-- Opening Marker --

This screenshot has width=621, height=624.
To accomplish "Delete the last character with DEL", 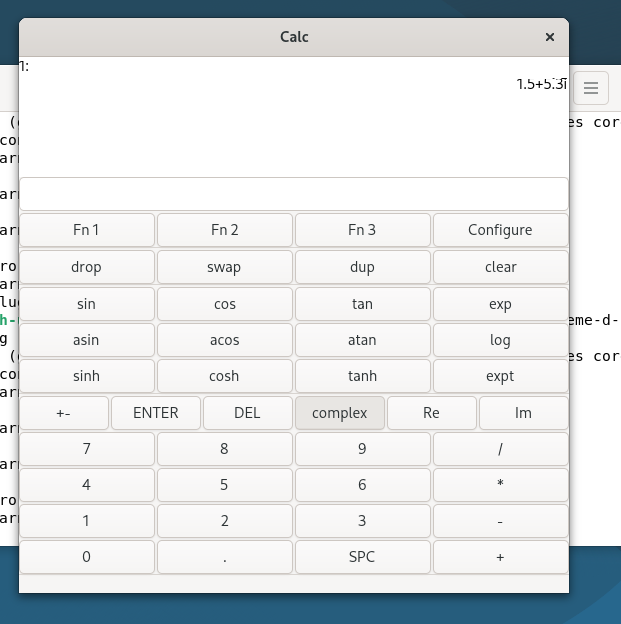I will point(247,413).
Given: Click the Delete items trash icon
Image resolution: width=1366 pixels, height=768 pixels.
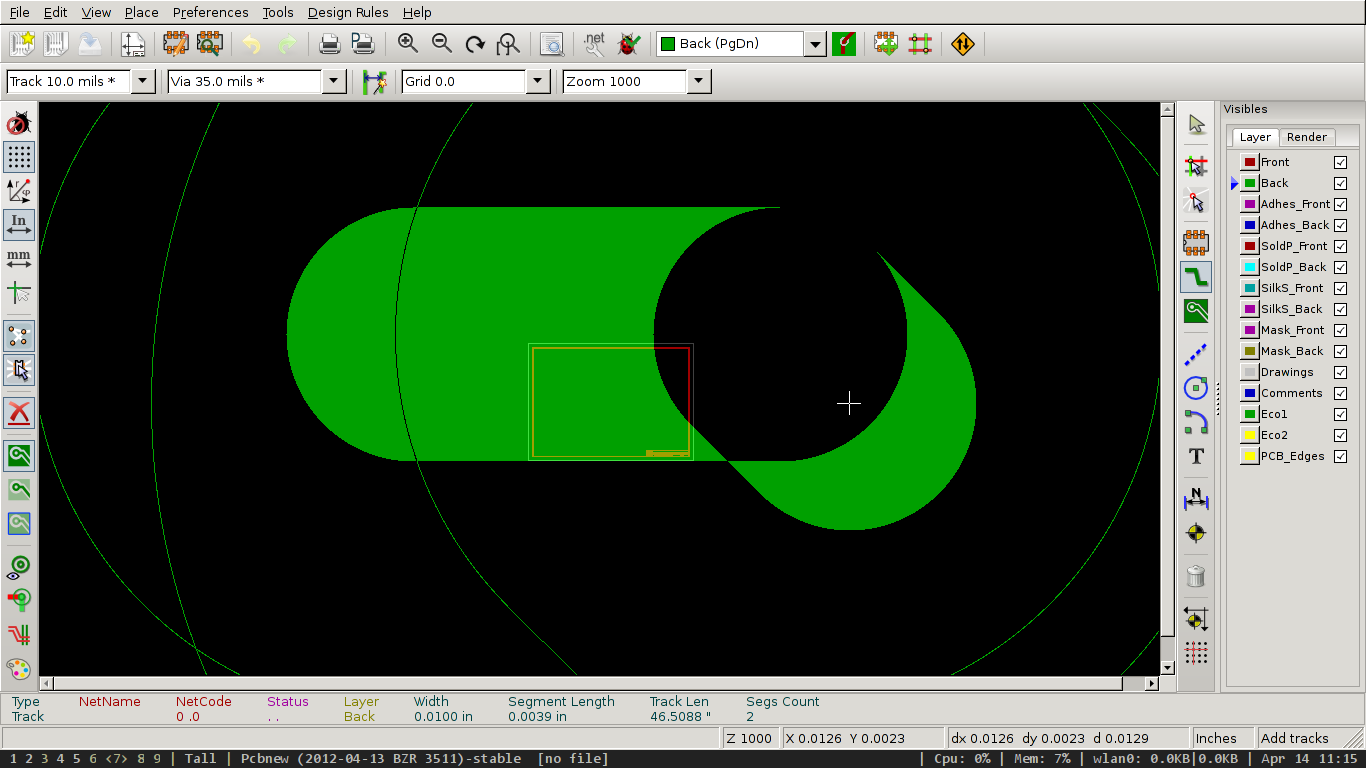Looking at the screenshot, I should pyautogui.click(x=1196, y=576).
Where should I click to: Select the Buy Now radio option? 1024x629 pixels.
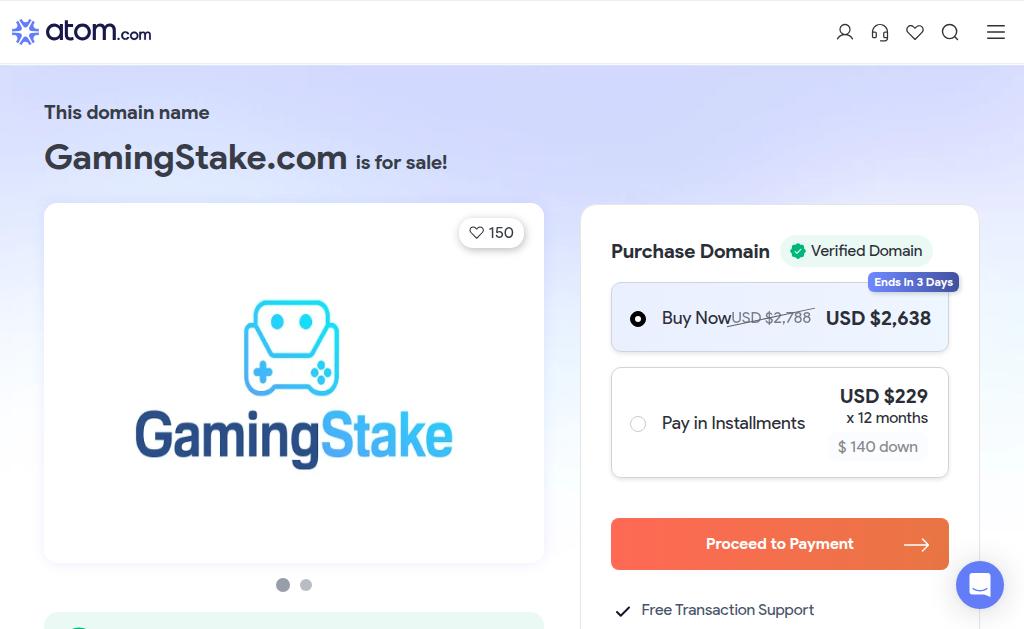(x=637, y=319)
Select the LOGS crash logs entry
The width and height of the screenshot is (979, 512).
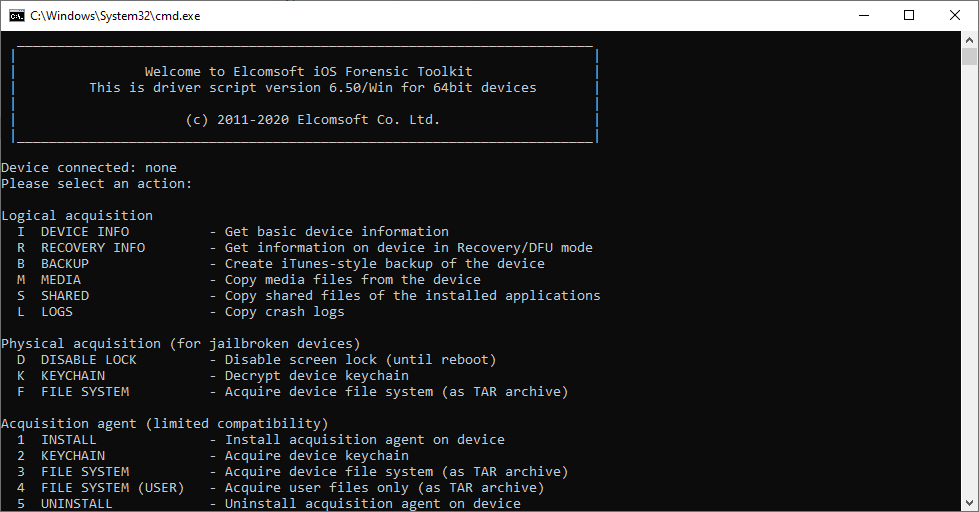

-- Closing Marker --

PROMPT>
Only the lines from the one containing "Select the LOGS crash logs entry" through the end of the data above are to be output, exactly and without pictures.

SOLUTION TO THE PROBLEM>
Select the LOGS crash logs entry
The width and height of the screenshot is (979, 512).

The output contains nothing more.